• **To do**: The records that appear below are to be restated word for word.

• **Data supplied**:

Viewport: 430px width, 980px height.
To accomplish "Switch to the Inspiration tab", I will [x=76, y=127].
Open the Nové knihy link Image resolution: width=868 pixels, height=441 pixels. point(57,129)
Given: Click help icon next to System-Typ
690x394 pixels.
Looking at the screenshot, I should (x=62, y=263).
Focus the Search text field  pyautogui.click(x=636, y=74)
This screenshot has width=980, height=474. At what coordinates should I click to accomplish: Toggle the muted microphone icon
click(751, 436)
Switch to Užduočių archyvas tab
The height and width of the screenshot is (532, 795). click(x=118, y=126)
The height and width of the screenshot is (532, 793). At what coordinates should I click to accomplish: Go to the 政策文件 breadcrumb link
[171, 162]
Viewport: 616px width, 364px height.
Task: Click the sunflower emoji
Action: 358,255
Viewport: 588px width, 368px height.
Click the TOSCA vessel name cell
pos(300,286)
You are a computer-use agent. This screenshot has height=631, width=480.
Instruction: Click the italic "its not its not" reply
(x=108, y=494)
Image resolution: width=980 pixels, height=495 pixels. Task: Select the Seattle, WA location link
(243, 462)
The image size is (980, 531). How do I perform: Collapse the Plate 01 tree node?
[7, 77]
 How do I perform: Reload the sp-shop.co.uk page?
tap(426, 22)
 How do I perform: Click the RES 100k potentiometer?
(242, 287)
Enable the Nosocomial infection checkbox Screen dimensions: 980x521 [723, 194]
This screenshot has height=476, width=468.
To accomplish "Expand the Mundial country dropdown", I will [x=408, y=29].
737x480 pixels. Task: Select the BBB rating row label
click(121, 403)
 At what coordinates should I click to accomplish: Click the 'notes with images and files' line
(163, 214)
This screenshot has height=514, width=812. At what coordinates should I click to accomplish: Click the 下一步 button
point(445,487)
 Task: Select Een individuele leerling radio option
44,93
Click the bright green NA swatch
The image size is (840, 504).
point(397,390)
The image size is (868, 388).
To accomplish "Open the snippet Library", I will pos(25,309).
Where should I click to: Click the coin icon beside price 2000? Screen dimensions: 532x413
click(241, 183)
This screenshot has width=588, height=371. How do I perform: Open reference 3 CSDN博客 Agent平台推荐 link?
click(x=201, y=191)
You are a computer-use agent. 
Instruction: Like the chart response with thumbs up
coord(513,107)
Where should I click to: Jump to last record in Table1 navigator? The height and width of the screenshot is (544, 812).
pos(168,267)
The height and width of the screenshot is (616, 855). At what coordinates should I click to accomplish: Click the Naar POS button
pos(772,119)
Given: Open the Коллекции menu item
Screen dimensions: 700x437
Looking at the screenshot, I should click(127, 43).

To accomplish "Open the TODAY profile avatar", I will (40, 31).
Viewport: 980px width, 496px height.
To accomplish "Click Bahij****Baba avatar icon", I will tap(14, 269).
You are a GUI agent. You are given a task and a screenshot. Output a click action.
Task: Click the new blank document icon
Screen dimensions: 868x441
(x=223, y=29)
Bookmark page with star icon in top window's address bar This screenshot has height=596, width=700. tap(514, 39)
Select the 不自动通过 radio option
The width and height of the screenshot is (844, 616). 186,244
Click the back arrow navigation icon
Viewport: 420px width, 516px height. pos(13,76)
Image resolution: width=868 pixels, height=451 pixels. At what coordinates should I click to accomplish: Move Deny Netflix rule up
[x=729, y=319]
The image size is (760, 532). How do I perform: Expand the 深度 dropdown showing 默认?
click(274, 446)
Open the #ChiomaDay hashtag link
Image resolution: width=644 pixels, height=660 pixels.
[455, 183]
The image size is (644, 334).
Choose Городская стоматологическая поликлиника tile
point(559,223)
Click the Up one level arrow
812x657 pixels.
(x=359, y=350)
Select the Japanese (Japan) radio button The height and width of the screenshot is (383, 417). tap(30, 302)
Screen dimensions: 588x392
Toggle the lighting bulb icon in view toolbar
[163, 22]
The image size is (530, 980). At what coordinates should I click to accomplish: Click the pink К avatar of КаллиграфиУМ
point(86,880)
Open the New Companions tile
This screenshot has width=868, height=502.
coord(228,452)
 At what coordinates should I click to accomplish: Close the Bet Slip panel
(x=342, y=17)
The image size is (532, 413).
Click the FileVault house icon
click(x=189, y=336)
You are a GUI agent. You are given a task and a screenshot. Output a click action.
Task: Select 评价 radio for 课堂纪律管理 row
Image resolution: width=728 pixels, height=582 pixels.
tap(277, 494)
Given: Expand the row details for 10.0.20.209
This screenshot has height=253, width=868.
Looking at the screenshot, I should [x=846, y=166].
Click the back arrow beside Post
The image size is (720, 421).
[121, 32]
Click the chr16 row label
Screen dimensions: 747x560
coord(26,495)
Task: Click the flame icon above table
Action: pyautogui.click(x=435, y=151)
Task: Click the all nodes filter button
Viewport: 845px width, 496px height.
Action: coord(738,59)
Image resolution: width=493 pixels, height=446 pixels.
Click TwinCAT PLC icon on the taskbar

• **Reply**:
Viewport: 430px width, 980px height.
To accomplish "Switch to the Inspiration tab", I will [x=76, y=127].
Open the Nové knihy link Image resolution: width=868 pixels, height=441 pixels. point(57,129)
Given: Click help icon next to System-Typ
690x394 pixels.
Looking at the screenshot, I should (x=62, y=263).
Focus the Search text field  pyautogui.click(x=636, y=74)
This screenshot has width=980, height=474. At what coordinates should I click to accomplish: Toggle the muted microphone icon
click(751, 436)
Switch to Užduočių archyvas tab
The height and width of the screenshot is (532, 795). click(x=118, y=126)
The height and width of the screenshot is (532, 793). At what coordinates should I click to accomplish: Go to the 政策文件 breadcrumb link
[171, 162]
Viewport: 616px width, 364px height.
Task: Click the sunflower emoji
Action: 358,255
Viewport: 588px width, 368px height.
Click the TOSCA vessel name cell
pos(300,286)
You are a computer-use agent. This screenshot has height=631, width=480.
Instruction: Click the italic "its not its not" reply
(x=108, y=494)
Image resolution: width=980 pixels, height=495 pixels. Task: Select the Seattle, WA location link
(243, 462)
The image size is (980, 531). How do I perform: Collapse the Plate 01 tree node?
[7, 77]
 How do I perform: Reload the sp-shop.co.uk page?
tap(426, 22)
 How do I perform: Click the RES 100k potentiometer?
(242, 287)
Enable the Nosocomial infection checkbox Screen dimensions: 980x521 [723, 194]
This screenshot has height=476, width=468.
To accomplish "Expand the Mundial country dropdown", I will [x=408, y=29].
737x480 pixels. Task: Select the BBB rating row label
click(121, 403)
 At what coordinates should I click to accomplish: Click the 'notes with images and files' line
(163, 214)
This screenshot has height=514, width=812. At what coordinates should I click to accomplish: Click the 下一步 button
point(445,487)
 Task: Select Een individuele leerling radio option
44,93
Click the bright green NA swatch
The image size is (840, 504).
point(397,390)
The image size is (868, 388).
To accomplish "Open the snippet Library", I will pos(25,309).
Where should I click to: Click the coin icon beside price 2000? Screen dimensions: 532x413
click(241, 183)
This screenshot has width=588, height=371. How do I perform: Open reference 3 CSDN博客 Agent平台推荐 link?
click(x=201, y=191)
You are a computer-use agent. 
Instruction: Like the chart response with thumbs up
coord(513,107)
Where should I click to: Jump to last record in Table1 navigator? The height and width of the screenshot is (544, 812).
pos(168,267)
The height and width of the screenshot is (616, 855). At what coordinates should I click to accomplish: Click the Naar POS button
pos(772,119)
Given: Open the Коллекции menu item
Screen dimensions: 700x437
Looking at the screenshot, I should click(127, 43).

To accomplish "Open the TODAY profile avatar", I will (40, 31).
Viewport: 980px width, 496px height.
To accomplish "Click Bahij****Baba avatar icon", I will tap(14, 269).
You are a GUI agent. You are given a task and a screenshot. Output a click action.
Task: Click the new blank document icon
Screen dimensions: 868x441
(x=223, y=29)
Bookmark page with star icon in top window's address bar This screenshot has height=596, width=700. tap(514, 39)
Select the 不自动通过 radio option
The width and height of the screenshot is (844, 616). 186,244
Click the back arrow navigation icon
Viewport: 420px width, 516px height. pos(13,76)
Image resolution: width=868 pixels, height=451 pixels. At what coordinates should I click to accomplish: Move Deny Netflix rule up
[x=729, y=319]
The image size is (760, 532). How do I perform: Expand the 深度 dropdown showing 默认?
click(274, 446)
Open the #ChiomaDay hashtag link
Image resolution: width=644 pixels, height=660 pixels.
[455, 183]
The image size is (644, 334).
Choose Городская стоматологическая поликлиника tile
point(559,223)
Click the Up one level arrow
812x657 pixels.
(x=359, y=350)
Select the Japanese (Japan) radio button The height and width of the screenshot is (383, 417). tap(30, 302)
Screen dimensions: 588x392
Toggle the lighting bulb icon in view toolbar
[163, 22]
The image size is (530, 980). At what coordinates should I click to accomplish: Click the pink К avatar of КаллиграфиУМ
point(86,880)
Open the New Companions tile
This screenshot has width=868, height=502.
coord(228,452)
 At what coordinates should I click to accomplish: Close the Bet Slip panel
(x=342, y=17)
The image size is (532, 413).
Click the FileVault house icon
click(x=189, y=336)
You are a GUI agent. You are given a task and a screenshot. Output a click action.
Task: Select 评价 radio for 课堂纪律管理 row
Image resolution: width=728 pixels, height=582 pixels.
tap(277, 494)
Given: Expand the row details for 10.0.20.209
This screenshot has height=253, width=868.
Looking at the screenshot, I should [x=846, y=166].
Click the back arrow beside Post
The image size is (720, 421).
[121, 32]
Click the chr16 row label
Screen dimensions: 747x560
coord(26,495)
Task: Click the flame icon above table
Action: pyautogui.click(x=435, y=151)
Task: Click the all nodes filter button
Viewport: 845px width, 496px height.
Action: coord(738,59)
Image resolution: width=493 pixels, height=446 pixels.
Click TwinCAT PLC icon on the taskbar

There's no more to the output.